Goose giblets wrapped in waste paper doesn't quite get me there, I don't think. I feel like I'm making no progress, but then, I 'm not reading anything that should get me there. Mostly I'm learning German.

I saw a book that looked good on Sex Between Men--oh, in the Love book--I should maybe read it before Leonard's class. But then, Leonard's class may do that, in which case I shouldn't. I wish I had a syllabus.

This type of writing really is draining when there's nothing on my mind. It makes me want to get out there and read something, except I have this German class. I wonder if I would want to get out there and read if I didn't have it.

I'm making good progress, through. I need to find a German academic article that I can submit. Ideally, something on bad poetry.

Greene's funeral is the other thing I'm thinking about. There's a neat footnote that says (on a potential date for the text) it's hard to believe 2 years would have passed between these verses composition and their printing. That is to say:

1) That the verses seem occasional and like they'd lose interest with time
2)That the verses seem bad and surely would have been revised over two years.

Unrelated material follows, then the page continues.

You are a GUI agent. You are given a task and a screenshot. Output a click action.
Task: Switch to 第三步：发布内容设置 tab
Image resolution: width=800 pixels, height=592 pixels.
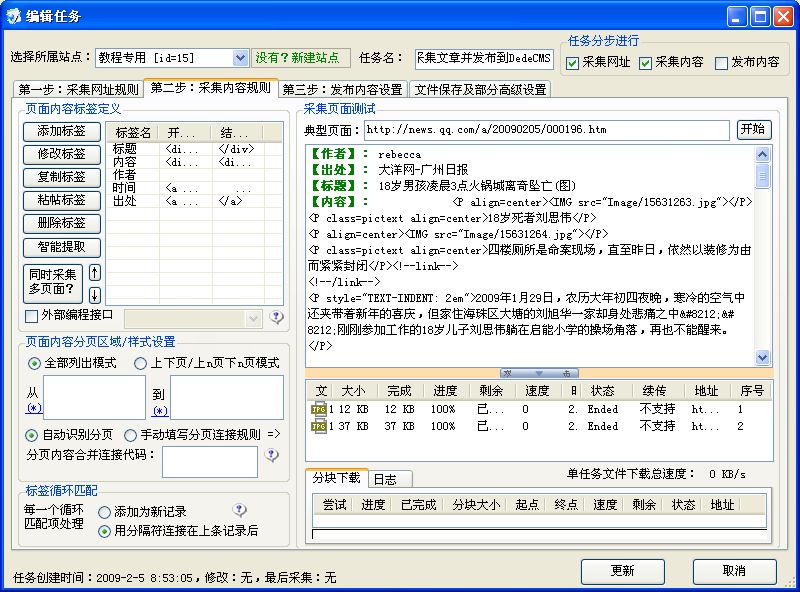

But what the hell is this book? It's egregious, boring poetry, with badly repeated lines. Is it a parody? If so, of what? Is it a false attribution--that I can believe, but it charges me with finding another R.B. poet. Is it just a text thrown together for publication after the death of Greene?

This is something I should look into. I wonder what--Danter, I think is the printer's name?--was printing. And I wonder if there are other Greene funeral volumes coming out at around the same time. Yay empirical questions. They make all the difference/.